### Text provided ###

Tandem mass-spectrometry has become a method of choice for high-throughput, quantitative analysis in proteomics. Being located next to a world-leading mass-spectrometry facility, we have a keen interest in applying bioinformatics methods to proteomics data and developing new methods.
Since the link between peptides and the proteins they originate from is broken in shotgun proteomics, peptide identification relies on matching of the fragmentation spectra to theoretical spectra of candidate peptides. We are developing a method for efficiently predicting the dominant peaks in the fragmentation spectra of the candidate peptides. The algorithm uses higher-order Hidden Markov Models to learn the relationship between the sequence of a parent ion and how it will most commonly fragment. By predicting which peaks are dominant, we aim to improve the accuracy with which peptides can be matched, thereby increasing both the number of proteins that can be identified and the sequence coverage.

###

→ Your tasks:
- A) Answer these questions about the proteomics text:
(i) For what kind of analysis has tandem mass-spectrometry become a method of choice?
(ii) What kind of models does the algorithm use?
(iii) Which two things does predicting the dominant peaks aim to increase?
- B) Rewrite the proteomics text from "Since the link" up to and including "the sequence coverage.", swapping "Hidden Markov Models" for "neural networks".
- C) Continue the proteomics text from where it ends.

### Material provided ###

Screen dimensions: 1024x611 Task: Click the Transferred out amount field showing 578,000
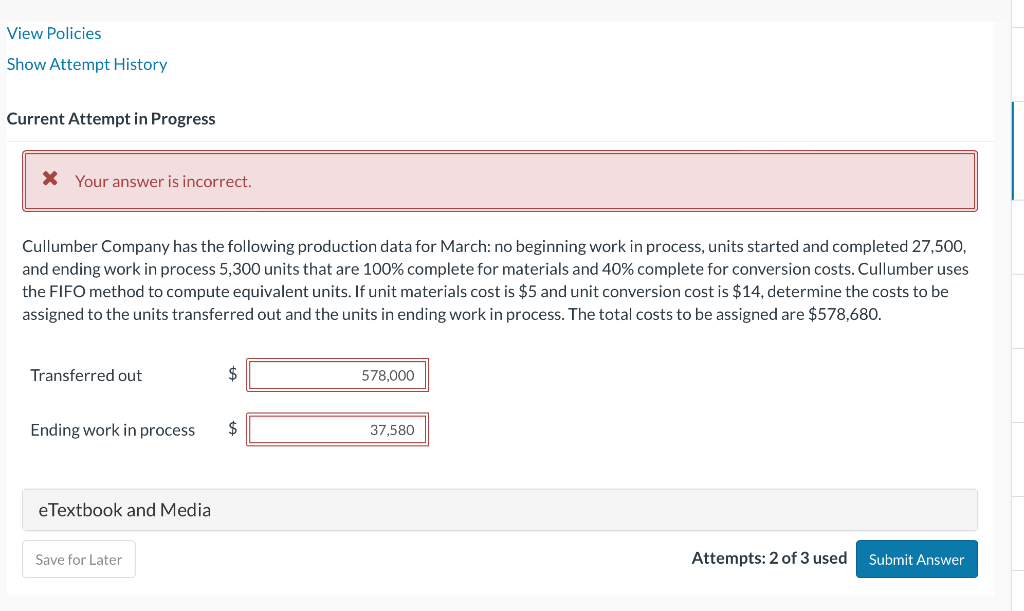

###

→ Answers to this exercise:
- A)
(i) High-throughput, quantitative analysis in proteomics.
(ii) Higher-order Hidden Markov Models.
(iii) The number of proteins that can be identified and the sequence coverage.

- B)
Since the link between peptides and the proteins they originate from is broken in shotgun proteomics, peptide identification relies on matching of the fragmentation spectra to theoretical spectra of candidate peptides. We are developing a method for efficiently predicting the dominant peaks in the fragmentation spectra of the candidate peptides. The algorithm uses higher-order neural networks to learn the relationship between the sequence of a parent ion and how it will most commonly fragment. By predicting which peaks are dominant, we aim to improve the accuracy with which peptides can be matched, thereby increasing both the number of proteins that can be identified and the sequence coverage.

- C)
Analysis of in-house data
We collaborate with all groups in the Proteomics program to perform advanced analyses of the mass-spectrometry datasets that they produce. The projects are too many and too frequently changing to list here, but most related to analysis of post-translational modifications, including their regulation, evolutionary conservation, and structural context. Besides numerous joint publications, such collaborations have resulted in several of the proteomics tools developed within the group.